I think what’s been great about joining Trillium at this time is that I think the team that I have want to change, they want to progress, they want to do things differently, and that’s made, I think, a lot of the difference.

So again, these cultural issues are very similar organization to organization, and I think we know the culture that works. The key question is whether you have the team that is ready to make that change with you.

Marty Parker:
You can do different things, but to do them in a sustained way requires people buying in and behaving consistently, and you’ve done that. But you also have a bit of a different leadership style than maybe some. And not just focused on where you are today, but where you really want to be. But what challenges have you faced in terms of having that kind of leadership style, and what kind of impact do you think that that’s had on the organizations that you’ve worked with?

Caroline Riseboro:
I think there’s the sense that there’s almost kind of two kinds of leaders that can instigate change. You have your leader that kind of comes in and like goes down on it hard, and let’s say, gets rid of the team, starts with new people and kind of pushes, pushes, pushes, but then they can’t stay at the organization because they’ve had to do so much pushing and the hard work that now they have to sort of move on to the next to create, because they’ve created that change and they’ve had to do so, so hard that it’s really hard for them to stay.

Then there is kind of the idea of bringing the leader in that can really kind of sustain and maybe they’re kind of a bit of a slower in terms of the change, but it’s longer term and they’re meant to stay there for the long-term.

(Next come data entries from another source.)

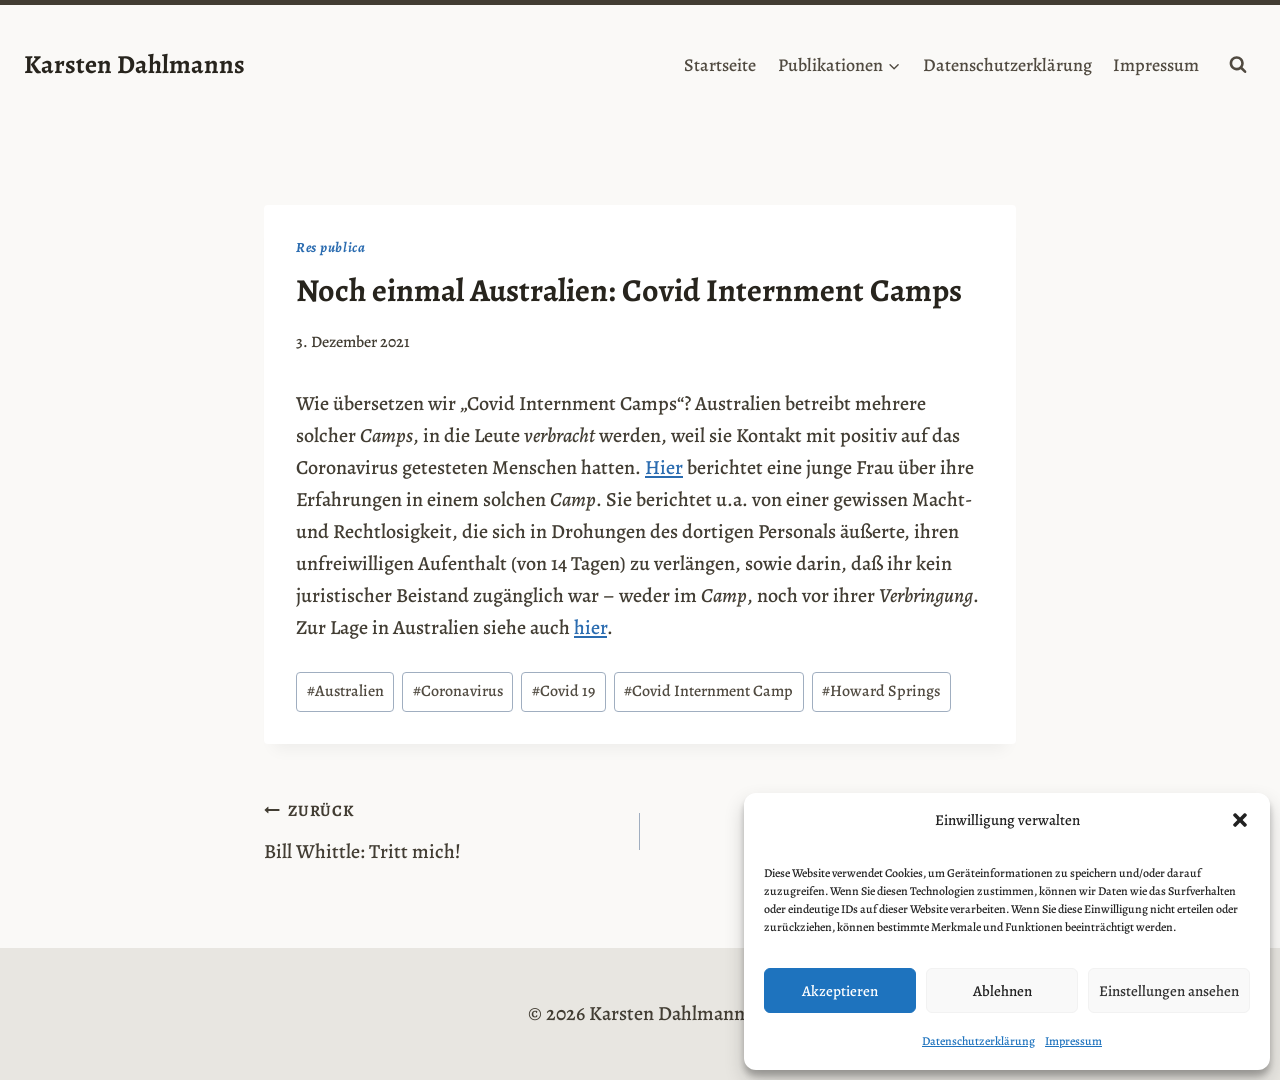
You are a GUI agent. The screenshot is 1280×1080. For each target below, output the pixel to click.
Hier (664, 467)
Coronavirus (458, 691)
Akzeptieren (840, 991)
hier (590, 627)
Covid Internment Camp (708, 691)
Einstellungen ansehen (1169, 991)
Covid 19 (563, 691)
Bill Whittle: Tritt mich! (442, 829)
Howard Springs (881, 691)
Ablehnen (1002, 991)
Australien (345, 691)
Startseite (720, 65)
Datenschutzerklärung (978, 1041)
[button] (1240, 820)
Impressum (1073, 1041)
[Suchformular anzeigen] (1238, 65)
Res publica (331, 247)
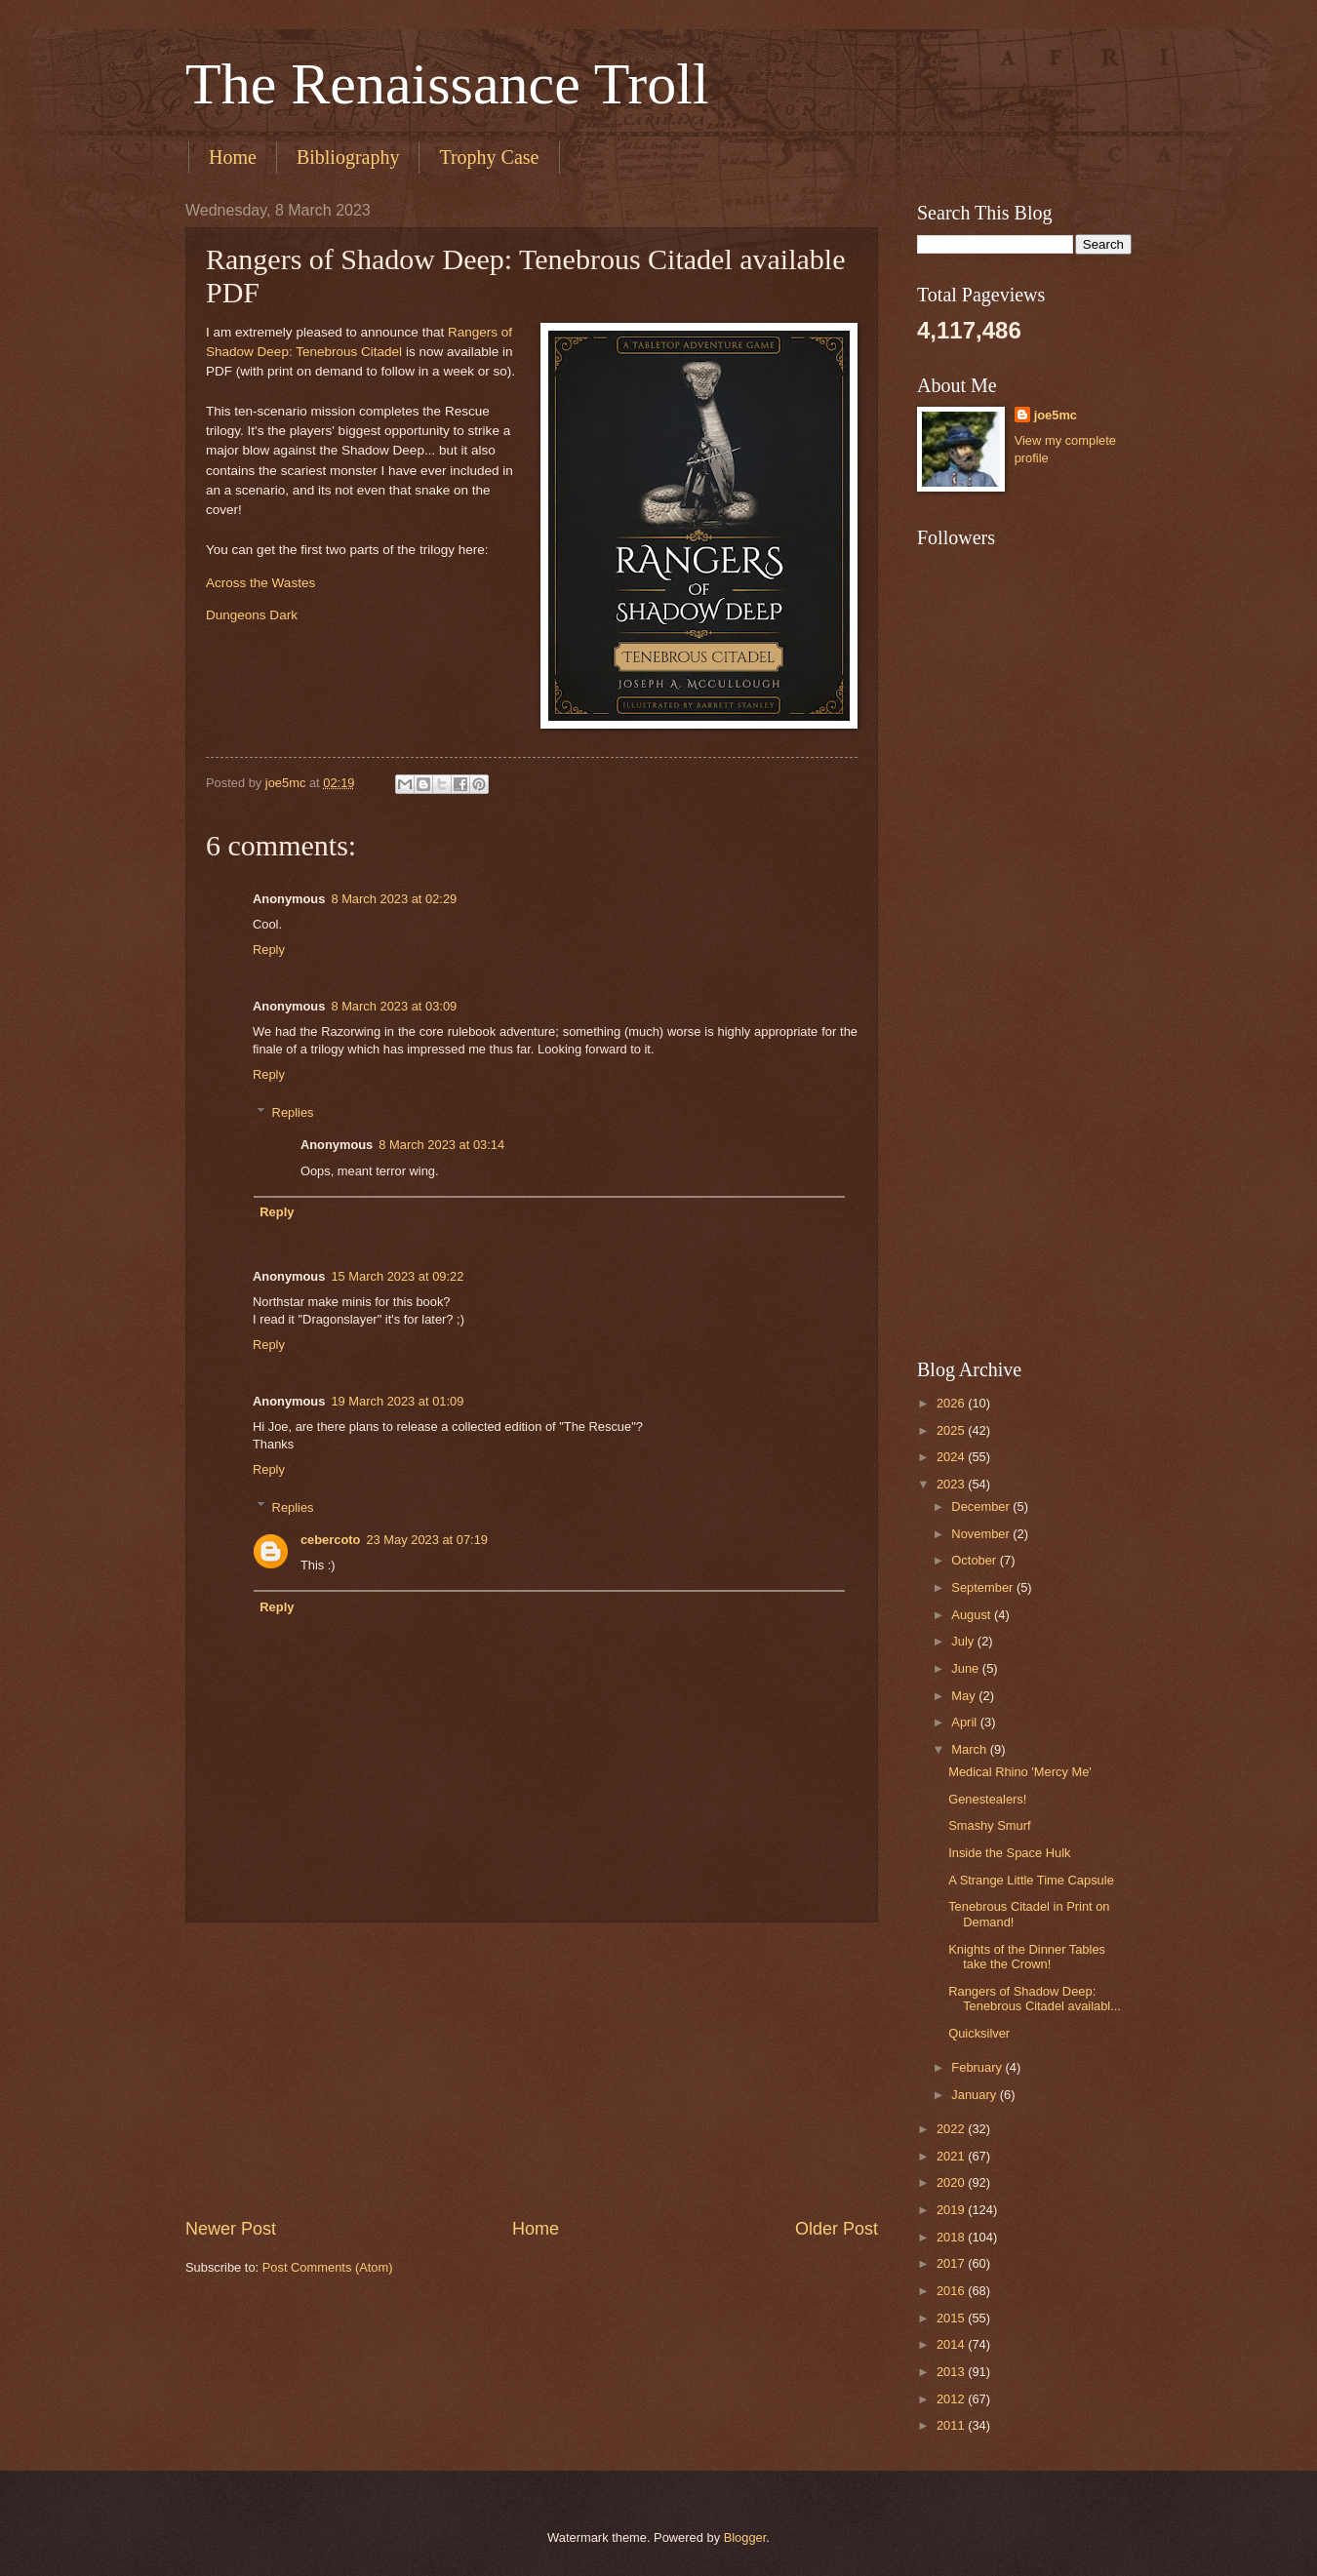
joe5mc (1055, 415)
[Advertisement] (531, 2070)
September (984, 1587)
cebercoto (330, 1539)
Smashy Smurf (989, 1825)
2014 (952, 2344)
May (964, 1695)
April (965, 1722)
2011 (952, 2425)
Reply (269, 949)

And usually, they follow the leader who’s come in and transformed.

I think quite honestly, it’s an artificial dichotomy that we’re setting up for people, to kind of say that leaders have to sort of fall within those categories. And I hope that I’ve been the leader that’s actually bridged the gap between the two. I think I can push change, but I can do it in a way that’s sustainable, where I can stay for the long run. And I think, actually, it can work better, because as leaders kind of come through organizations, it can create a lot of inertia. So you want to bring in people that can stay for a while and create really sustainable change. It might be a little bit slower, but I always say, you got to slow down sometimes, at the beginning, to speed things up later on.

So as I go into organizations, I take enough time. I don’t do it super fast, I don’t do it super slow; I take enough time to assess where the opportunities are, assess where the culture is at, assess where we need to go with the culture to realize high performance, and then get us there. And that includes having to transform Boards and the way they think, and having to transform your stakeholders, and that just takes time. And you can push it through, but it’s going to be hard to maintain it, so you’ve just got to keep at it, as we were just talking about.